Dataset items
□ □ □ □ □

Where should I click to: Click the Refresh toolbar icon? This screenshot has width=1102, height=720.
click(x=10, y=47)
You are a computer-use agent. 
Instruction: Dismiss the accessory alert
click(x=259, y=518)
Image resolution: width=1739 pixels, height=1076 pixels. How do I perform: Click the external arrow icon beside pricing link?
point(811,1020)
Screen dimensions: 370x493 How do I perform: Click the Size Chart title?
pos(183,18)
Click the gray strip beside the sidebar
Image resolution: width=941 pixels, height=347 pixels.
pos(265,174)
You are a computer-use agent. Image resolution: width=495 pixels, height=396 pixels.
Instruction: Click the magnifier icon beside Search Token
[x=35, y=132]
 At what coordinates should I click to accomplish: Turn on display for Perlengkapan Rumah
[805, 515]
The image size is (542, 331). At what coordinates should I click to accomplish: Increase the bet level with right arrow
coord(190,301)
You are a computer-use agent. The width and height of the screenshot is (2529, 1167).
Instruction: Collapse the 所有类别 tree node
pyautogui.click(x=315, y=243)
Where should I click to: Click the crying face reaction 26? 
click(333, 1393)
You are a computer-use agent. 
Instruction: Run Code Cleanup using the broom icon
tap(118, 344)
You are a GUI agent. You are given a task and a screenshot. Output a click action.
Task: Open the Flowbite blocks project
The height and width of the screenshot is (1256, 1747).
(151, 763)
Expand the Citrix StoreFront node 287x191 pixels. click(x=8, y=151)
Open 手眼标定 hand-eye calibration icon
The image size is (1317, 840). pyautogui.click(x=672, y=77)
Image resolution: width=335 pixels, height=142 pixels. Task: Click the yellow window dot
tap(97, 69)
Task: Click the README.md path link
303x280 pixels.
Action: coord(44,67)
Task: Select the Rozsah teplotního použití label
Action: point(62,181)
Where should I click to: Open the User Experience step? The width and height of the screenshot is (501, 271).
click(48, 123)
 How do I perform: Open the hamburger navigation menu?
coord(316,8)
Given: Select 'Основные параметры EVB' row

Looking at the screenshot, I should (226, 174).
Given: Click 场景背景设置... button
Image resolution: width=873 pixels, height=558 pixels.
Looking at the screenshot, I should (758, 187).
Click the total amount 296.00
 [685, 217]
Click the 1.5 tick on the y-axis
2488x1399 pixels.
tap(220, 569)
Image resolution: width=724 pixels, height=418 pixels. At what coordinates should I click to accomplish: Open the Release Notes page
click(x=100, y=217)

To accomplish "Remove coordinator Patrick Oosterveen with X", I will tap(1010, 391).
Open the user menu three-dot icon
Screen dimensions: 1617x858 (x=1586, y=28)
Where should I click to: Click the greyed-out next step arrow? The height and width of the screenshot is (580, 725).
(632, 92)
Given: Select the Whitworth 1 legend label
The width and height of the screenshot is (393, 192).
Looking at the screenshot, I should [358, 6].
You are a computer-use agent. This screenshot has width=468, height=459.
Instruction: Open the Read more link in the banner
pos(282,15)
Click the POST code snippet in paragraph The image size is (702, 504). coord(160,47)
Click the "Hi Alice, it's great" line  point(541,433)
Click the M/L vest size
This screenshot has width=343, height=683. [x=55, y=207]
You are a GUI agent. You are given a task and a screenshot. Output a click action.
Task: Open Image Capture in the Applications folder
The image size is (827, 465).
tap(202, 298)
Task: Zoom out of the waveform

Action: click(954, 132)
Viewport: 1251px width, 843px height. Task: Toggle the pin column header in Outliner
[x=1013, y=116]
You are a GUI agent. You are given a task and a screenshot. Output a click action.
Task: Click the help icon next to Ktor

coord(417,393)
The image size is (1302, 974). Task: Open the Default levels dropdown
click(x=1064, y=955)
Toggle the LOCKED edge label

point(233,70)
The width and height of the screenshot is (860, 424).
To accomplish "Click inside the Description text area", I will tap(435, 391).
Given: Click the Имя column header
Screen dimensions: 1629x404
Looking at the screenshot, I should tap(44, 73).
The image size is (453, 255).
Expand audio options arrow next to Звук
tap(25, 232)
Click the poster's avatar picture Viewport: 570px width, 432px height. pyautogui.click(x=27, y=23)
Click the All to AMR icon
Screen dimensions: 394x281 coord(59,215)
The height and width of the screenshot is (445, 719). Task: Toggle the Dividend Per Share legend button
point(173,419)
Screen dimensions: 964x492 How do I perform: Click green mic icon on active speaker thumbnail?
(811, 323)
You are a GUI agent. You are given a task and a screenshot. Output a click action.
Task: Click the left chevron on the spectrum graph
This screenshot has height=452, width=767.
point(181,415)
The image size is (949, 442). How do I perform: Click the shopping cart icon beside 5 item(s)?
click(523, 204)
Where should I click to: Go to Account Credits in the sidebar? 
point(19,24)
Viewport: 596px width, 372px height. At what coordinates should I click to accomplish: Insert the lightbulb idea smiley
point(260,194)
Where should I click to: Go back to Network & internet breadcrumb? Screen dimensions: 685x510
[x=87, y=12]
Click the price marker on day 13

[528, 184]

□ □ □ □ □

◆ Exercise:
Copy every line above verbatim, leaving nothing out and changing nothing.

◆ Correct answer:
Where should I click to: Click the Refresh toolbar icon? This screenshot has width=1102, height=720.
click(x=10, y=47)
You are a computer-use agent. 
Instruction: Dismiss the accessory alert
click(x=259, y=518)
Image resolution: width=1739 pixels, height=1076 pixels. How do I perform: Click the external arrow icon beside pricing link?
point(811,1020)
Screen dimensions: 370x493 How do I perform: Click the Size Chart title?
pos(183,18)
Click the gray strip beside the sidebar
Image resolution: width=941 pixels, height=347 pixels.
pos(265,174)
You are a computer-use agent. Image resolution: width=495 pixels, height=396 pixels.
Instruction: Click the magnifier icon beside Search Token
[x=35, y=132]
 At what coordinates should I click to accomplish: Turn on display for Perlengkapan Rumah
[805, 515]
The image size is (542, 331). At what coordinates should I click to accomplish: Increase the bet level with right arrow
coord(190,301)
You are a computer-use agent. The width and height of the screenshot is (2529, 1167).
Instruction: Collapse the 所有类别 tree node
pyautogui.click(x=315, y=243)
Where should I click to: Click the crying face reaction 26? 
click(333, 1393)
You are a computer-use agent. 
Instruction: Run Code Cleanup using the broom icon
tap(118, 344)
You are a GUI agent. You are given a task and a screenshot. Output a click action.
Task: Open the Flowbite blocks project
The height and width of the screenshot is (1256, 1747).
(151, 763)
Expand the Citrix StoreFront node 287x191 pixels. click(x=8, y=151)
Open 手眼标定 hand-eye calibration icon
The image size is (1317, 840). pyautogui.click(x=672, y=77)
Image resolution: width=335 pixels, height=142 pixels. Task: Click the yellow window dot
tap(97, 69)
Task: Click the README.md path link
303x280 pixels.
Action: coord(44,67)
Task: Select the Rozsah teplotního použití label
Action: point(62,181)
Where should I click to: Open the User Experience step? The width and height of the screenshot is (501, 271).
click(48, 123)
 How do I perform: Open the hamburger navigation menu?
coord(316,8)
Given: Select 'Основные параметры EVB' row

Looking at the screenshot, I should (226, 174).
Given: Click 场景背景设置... button
Image resolution: width=873 pixels, height=558 pixels.
Looking at the screenshot, I should (758, 187).
Click the total amount 296.00
 [685, 217]
Click the 1.5 tick on the y-axis
2488x1399 pixels.
tap(220, 569)
Image resolution: width=724 pixels, height=418 pixels. At what coordinates should I click to accomplish: Open the Release Notes page
click(x=100, y=217)

To accomplish "Remove coordinator Patrick Oosterveen with X", I will tap(1010, 391).
Open the user menu three-dot icon
Screen dimensions: 1617x858 (x=1586, y=28)
Where should I click to: Click the greyed-out next step arrow? The height and width of the screenshot is (580, 725).
(632, 92)
Given: Select the Whitworth 1 legend label
The width and height of the screenshot is (393, 192).
Looking at the screenshot, I should [358, 6].
You are a computer-use agent. This screenshot has width=468, height=459.
Instruction: Open the Read more link in the banner
pos(282,15)
Click the POST code snippet in paragraph The image size is (702, 504). coord(160,47)
Click the "Hi Alice, it's great" line  point(541,433)
Click the M/L vest size
This screenshot has width=343, height=683. [x=55, y=207]
You are a GUI agent. You are given a task and a screenshot. Output a click action.
Task: Open Image Capture in the Applications folder
The image size is (827, 465).
tap(202, 298)
Task: Zoom out of the waveform

Action: click(954, 132)
Viewport: 1251px width, 843px height. Task: Toggle the pin column header in Outliner
[x=1013, y=116]
You are a GUI agent. You are given a task and a screenshot. Output a click action.
Task: Click the help icon next to Ktor

coord(417,393)
The image size is (1302, 974). Task: Open the Default levels dropdown
click(x=1064, y=955)
Toggle the LOCKED edge label

point(233,70)
The width and height of the screenshot is (860, 424).
To accomplish "Click inside the Description text area", I will tap(435, 391).
Given: Click the Имя column header
Screen dimensions: 1629x404
Looking at the screenshot, I should tap(44, 73).
The image size is (453, 255).
Expand audio options arrow next to Звук
tap(25, 232)
Click the poster's avatar picture Viewport: 570px width, 432px height. pyautogui.click(x=27, y=23)
Click the All to AMR icon
Screen dimensions: 394x281 coord(59,215)
The height and width of the screenshot is (445, 719). Task: Toggle the Dividend Per Share legend button
point(173,419)
Screen dimensions: 964x492 How do I perform: Click green mic icon on active speaker thumbnail?
(811, 323)
You are a GUI agent. You are given a task and a screenshot. Output a click action.
Task: Click the left chevron on the spectrum graph
This screenshot has height=452, width=767.
point(181,415)
The image size is (949, 442). How do I perform: Click the shopping cart icon beside 5 item(s)?
click(523, 204)
Where should I click to: Go to Account Credits in the sidebar? 
point(19,24)
Viewport: 596px width, 372px height. At what coordinates should I click to accomplish: Insert the lightbulb idea smiley
point(260,194)
Where should I click to: Go back to Network & internet breadcrumb? Screen dimensions: 685x510
[x=87, y=12]
Click the price marker on day 13

[528, 184]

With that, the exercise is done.